Sherlock
Gnomes **
Dir: John Stevenson. Animation with the voices of: Emily
Blunt, James McAvoy, Michael Caine, Johnny Depp. 86 mins. Cert: U
Whatever could have led diminutive megastar Elton John to bankroll
a series of digimations headlining humble garden gnomes? The fragile tchotchkes
debuted in Rocket Pictures’ 2011 venture Gnomeo
& Juliet, which offered Ozzy Osbourne voicing an ornamental faun, a
soundtrack of childproofed Elton hits, and near-unsurpassable novelty value. This
flatly functional sequel relocates the trinkets from Stratford to London, where
G&J’s honeymoon is almost over – she’s spending too much time in the garden
– and a spate of gnome thefts attracts the interest of Baker Street’s finest,
voiced here by Mortdecai star Johnny
Depp as the same old supercilious pseud.
What follows lacks Pixar’s ambition and rich subtexts – Ben
Zazove’s simultaneously overworked and underpolished script proceeds along that
quest narrative line worn thin by years of multiplex filler – but gets so far
on a very British daftness that is not entirely without charm. There are
flourishes in the animation, equivalents to the parakeets and palm trees that
once graced the exec producer’s specs: Sherlock’s deductive processes are
illustrated in lively, hand-drawn black-and-white sketches, and we get the
mildly radical touch of an African-American Irene Adler, now a moll running a speakeasy
for dolls – voiced, in a bid for exportability, by Mary J. Blige.

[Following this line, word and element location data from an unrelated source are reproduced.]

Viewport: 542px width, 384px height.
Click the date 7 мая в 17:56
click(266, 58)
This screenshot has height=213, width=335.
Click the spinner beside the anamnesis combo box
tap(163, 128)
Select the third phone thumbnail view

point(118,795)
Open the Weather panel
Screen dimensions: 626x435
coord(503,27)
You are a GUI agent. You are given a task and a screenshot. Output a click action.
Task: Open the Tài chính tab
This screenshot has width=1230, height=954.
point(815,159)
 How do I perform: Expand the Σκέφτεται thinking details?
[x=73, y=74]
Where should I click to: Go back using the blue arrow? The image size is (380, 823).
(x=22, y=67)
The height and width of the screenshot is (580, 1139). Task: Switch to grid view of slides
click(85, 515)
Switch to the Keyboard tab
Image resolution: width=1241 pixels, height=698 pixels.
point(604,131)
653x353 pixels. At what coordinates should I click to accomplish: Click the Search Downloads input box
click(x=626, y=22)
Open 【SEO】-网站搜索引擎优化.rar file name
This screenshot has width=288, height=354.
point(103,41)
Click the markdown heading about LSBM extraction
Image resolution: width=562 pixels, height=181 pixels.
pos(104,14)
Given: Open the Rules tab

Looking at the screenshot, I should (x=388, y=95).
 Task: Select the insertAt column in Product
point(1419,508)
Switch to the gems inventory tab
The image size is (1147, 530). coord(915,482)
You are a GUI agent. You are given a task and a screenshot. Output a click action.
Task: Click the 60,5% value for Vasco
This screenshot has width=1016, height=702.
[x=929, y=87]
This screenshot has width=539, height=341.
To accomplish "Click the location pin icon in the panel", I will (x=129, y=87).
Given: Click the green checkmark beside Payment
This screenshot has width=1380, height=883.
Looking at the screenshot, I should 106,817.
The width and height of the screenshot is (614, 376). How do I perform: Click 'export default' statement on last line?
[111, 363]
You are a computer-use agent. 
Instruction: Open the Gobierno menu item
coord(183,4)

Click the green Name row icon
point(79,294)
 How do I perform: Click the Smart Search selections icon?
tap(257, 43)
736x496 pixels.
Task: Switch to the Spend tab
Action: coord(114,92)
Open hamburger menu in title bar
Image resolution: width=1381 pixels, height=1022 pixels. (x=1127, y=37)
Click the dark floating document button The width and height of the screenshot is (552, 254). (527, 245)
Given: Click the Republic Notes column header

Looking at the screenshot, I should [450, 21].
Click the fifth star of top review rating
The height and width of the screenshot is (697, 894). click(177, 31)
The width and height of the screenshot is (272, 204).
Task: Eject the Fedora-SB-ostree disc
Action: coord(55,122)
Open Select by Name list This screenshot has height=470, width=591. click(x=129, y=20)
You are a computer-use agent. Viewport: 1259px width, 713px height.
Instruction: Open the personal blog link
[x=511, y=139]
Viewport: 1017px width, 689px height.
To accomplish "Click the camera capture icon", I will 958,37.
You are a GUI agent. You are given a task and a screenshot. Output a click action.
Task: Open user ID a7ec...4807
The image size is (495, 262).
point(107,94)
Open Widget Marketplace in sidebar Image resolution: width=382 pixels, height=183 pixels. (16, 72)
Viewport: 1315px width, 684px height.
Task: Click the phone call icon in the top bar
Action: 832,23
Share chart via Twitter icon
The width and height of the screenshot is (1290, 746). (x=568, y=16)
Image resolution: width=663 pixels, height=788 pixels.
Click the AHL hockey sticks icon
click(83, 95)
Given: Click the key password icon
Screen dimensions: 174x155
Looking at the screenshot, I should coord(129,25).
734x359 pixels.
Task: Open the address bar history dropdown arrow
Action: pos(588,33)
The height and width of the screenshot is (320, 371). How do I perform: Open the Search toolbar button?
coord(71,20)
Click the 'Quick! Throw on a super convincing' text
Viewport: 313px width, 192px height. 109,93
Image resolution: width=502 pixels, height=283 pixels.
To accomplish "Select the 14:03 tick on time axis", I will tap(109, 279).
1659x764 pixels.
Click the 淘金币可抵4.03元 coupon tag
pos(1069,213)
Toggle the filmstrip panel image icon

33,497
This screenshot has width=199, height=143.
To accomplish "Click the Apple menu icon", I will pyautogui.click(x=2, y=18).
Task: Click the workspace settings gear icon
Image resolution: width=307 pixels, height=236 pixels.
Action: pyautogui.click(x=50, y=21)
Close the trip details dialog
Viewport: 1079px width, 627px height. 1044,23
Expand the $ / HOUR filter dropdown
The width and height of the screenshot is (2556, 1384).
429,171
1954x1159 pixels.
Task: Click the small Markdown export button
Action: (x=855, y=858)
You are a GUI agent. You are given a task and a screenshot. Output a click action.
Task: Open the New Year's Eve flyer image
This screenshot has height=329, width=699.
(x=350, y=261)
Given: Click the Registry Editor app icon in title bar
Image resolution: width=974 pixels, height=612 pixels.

The whole makes for painless, occasionally chuckle-worthy matinee viewing, but after two films, this still looks and feels like a franchise driven more by commercial calculation than creative inspiration, a pension fund for a multi-millionaire who surely doesn’t need the pocket money. The formula sits a stratum or two too close to the surface: easily relatable little things for the little ones, plus bouncy discofied versions of “I’m Still Standing” for accompanying baby boomers. It remains to be seen whether future jaunts up this garden path can crowbar in anything as artful as “Song for Guy” or “Someone Saved My Life Tonight”.
Sherlock Gnomes opens in cinemas nationwide today.